START Entries shown
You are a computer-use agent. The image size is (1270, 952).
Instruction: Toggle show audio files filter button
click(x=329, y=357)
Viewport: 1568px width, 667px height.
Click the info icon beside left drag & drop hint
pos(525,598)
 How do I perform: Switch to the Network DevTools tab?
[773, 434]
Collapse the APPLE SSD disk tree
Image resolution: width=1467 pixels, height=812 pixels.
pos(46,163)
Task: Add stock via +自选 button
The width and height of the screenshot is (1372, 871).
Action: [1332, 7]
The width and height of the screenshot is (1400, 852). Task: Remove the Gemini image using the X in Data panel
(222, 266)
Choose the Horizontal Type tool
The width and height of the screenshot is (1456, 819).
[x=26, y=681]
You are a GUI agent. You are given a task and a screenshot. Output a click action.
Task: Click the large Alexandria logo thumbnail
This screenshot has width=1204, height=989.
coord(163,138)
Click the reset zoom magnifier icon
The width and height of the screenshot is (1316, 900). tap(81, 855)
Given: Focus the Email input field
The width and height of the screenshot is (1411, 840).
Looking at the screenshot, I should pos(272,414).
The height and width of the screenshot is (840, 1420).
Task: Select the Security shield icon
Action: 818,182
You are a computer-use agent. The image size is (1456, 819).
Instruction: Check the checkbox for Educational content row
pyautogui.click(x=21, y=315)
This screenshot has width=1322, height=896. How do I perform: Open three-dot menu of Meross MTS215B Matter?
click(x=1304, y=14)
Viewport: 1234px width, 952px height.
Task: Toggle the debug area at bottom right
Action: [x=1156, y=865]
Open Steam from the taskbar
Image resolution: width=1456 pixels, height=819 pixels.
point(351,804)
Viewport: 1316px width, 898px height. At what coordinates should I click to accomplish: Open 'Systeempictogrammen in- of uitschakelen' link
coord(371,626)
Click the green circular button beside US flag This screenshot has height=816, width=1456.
END Entries shown
Task item = The required answer is the exact run of lines above starting at the line with "Collapse the APPLE SSD disk tree" and ending at the line with "You are a computer-use agent. The image size is (1456, 819).", with both ends present.

Written solution =
Collapse the APPLE SSD disk tree
Image resolution: width=1467 pixels, height=812 pixels.
pos(46,163)
Task: Add stock via +自选 button
The width and height of the screenshot is (1372, 871).
Action: [1332, 7]
The width and height of the screenshot is (1400, 852). Task: Remove the Gemini image using the X in Data panel
(222, 266)
Choose the Horizontal Type tool
The width and height of the screenshot is (1456, 819).
[x=26, y=681]
You are a GUI agent. You are given a task and a screenshot. Output a click action.
Task: Click the large Alexandria logo thumbnail
This screenshot has width=1204, height=989.
coord(163,138)
Click the reset zoom magnifier icon
The width and height of the screenshot is (1316, 900). tap(81, 855)
Given: Focus the Email input field
The width and height of the screenshot is (1411, 840).
Looking at the screenshot, I should pos(272,414).
The height and width of the screenshot is (840, 1420).
Task: Select the Security shield icon
Action: 818,182
You are a computer-use agent. The image size is (1456, 819).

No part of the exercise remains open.